Microbial Ecology of the Island Mass Effect Off the Wai'anae Coast of O'ahu

Abstract

While the Island Mass Effect (IME) has been widely observed and documented for decades, little research has been done regarding how it impacts heterotrophic bacterioplankton communities, and none in Hawaiʻi. My project studied how bacterioplankton communities vary with distance from shore in the context of an IME by synoptically characterizing the taxonomic composition of bacteria over depth along duplicate occupations of a transect from nearshore to offshore over a 24h period. I collected water samples from 6 depth profiles (5 to 250 meters) at three stations (roughly 2, 7, and 23 km from the Waiʻanae Coast of Oʻahu) conducted in September 2023 aboard the research vessel R/V Kilo Moana. I characterized the relative abundances of all bacterial taxa using 16S amplicon sequencing and measured absolute concentrations of the Cyanobacteria Prochlorococcus and Synechococcus as well as total heterotrophic bacterioplankton and picoeukaryotic phytoplankton using flow cytometry. Chlorophyll a measurements showed little variation in the mixed layer but a strengthening and shoaling of the deep chlorophyll maximum (DCM) in the nearshore. I characterized dissolved organic matter, observing vertical shifts in multivariate dissolved organic matter fluorescence signatures but no horizontal shifts along the transect. Bulk dissolved organic carbon also showed little significant horizontal variation. When comparing the community at each station, Prochlorococcus was more abundant offshore within the DCM and Synechococcus was more abundant nearshore in the upper mixed layer in both relative and absolute abundances, suggesting resource partitioning between these two major clades of picocyanobacteria.

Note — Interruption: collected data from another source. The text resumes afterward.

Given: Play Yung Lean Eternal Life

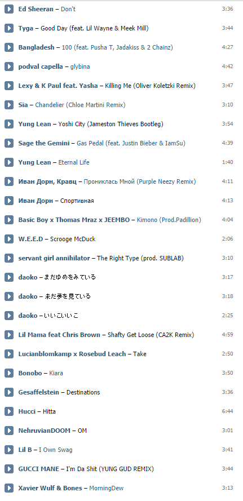Looking at the screenshot, I should click(x=9, y=162).
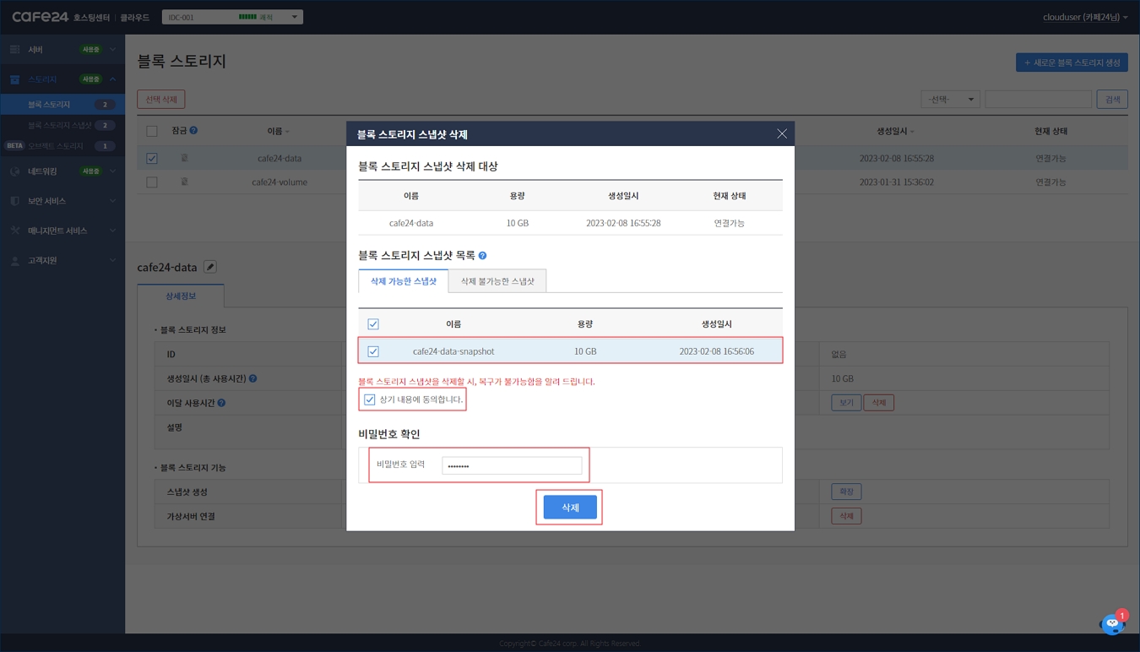
Task: Click the 네트워킹 sidebar icon
Action: (x=14, y=171)
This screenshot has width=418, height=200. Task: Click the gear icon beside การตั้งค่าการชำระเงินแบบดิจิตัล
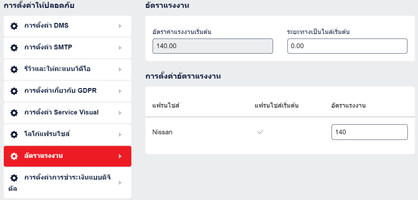[14, 178]
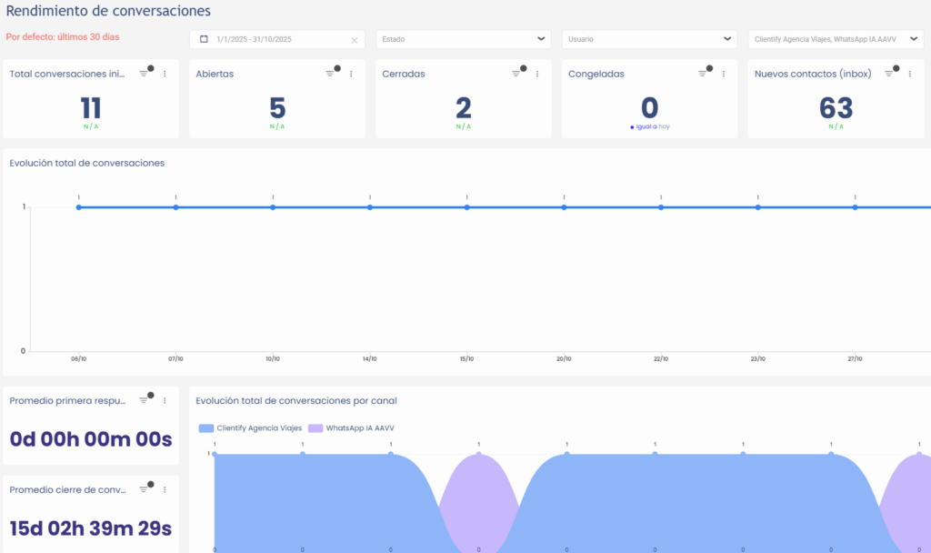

I observed the greatest horizontal differences in bacterioplankton community makeup between stations in the range of 100 to 125 meters depth; dozens of Bacteria ecotypes including the abundant taxa SAR86, Flavobacteriaceae, and Cryomorphaceae showed clear horizontal gradients. Taken together my work documents a clear IME in heterotrophic microbial communities that manifests throughout the euphotic zone, emphasizing a need for a deeper understanding of the vertical context in understanding how islands affect marine biogeochemistry and microbial ecology.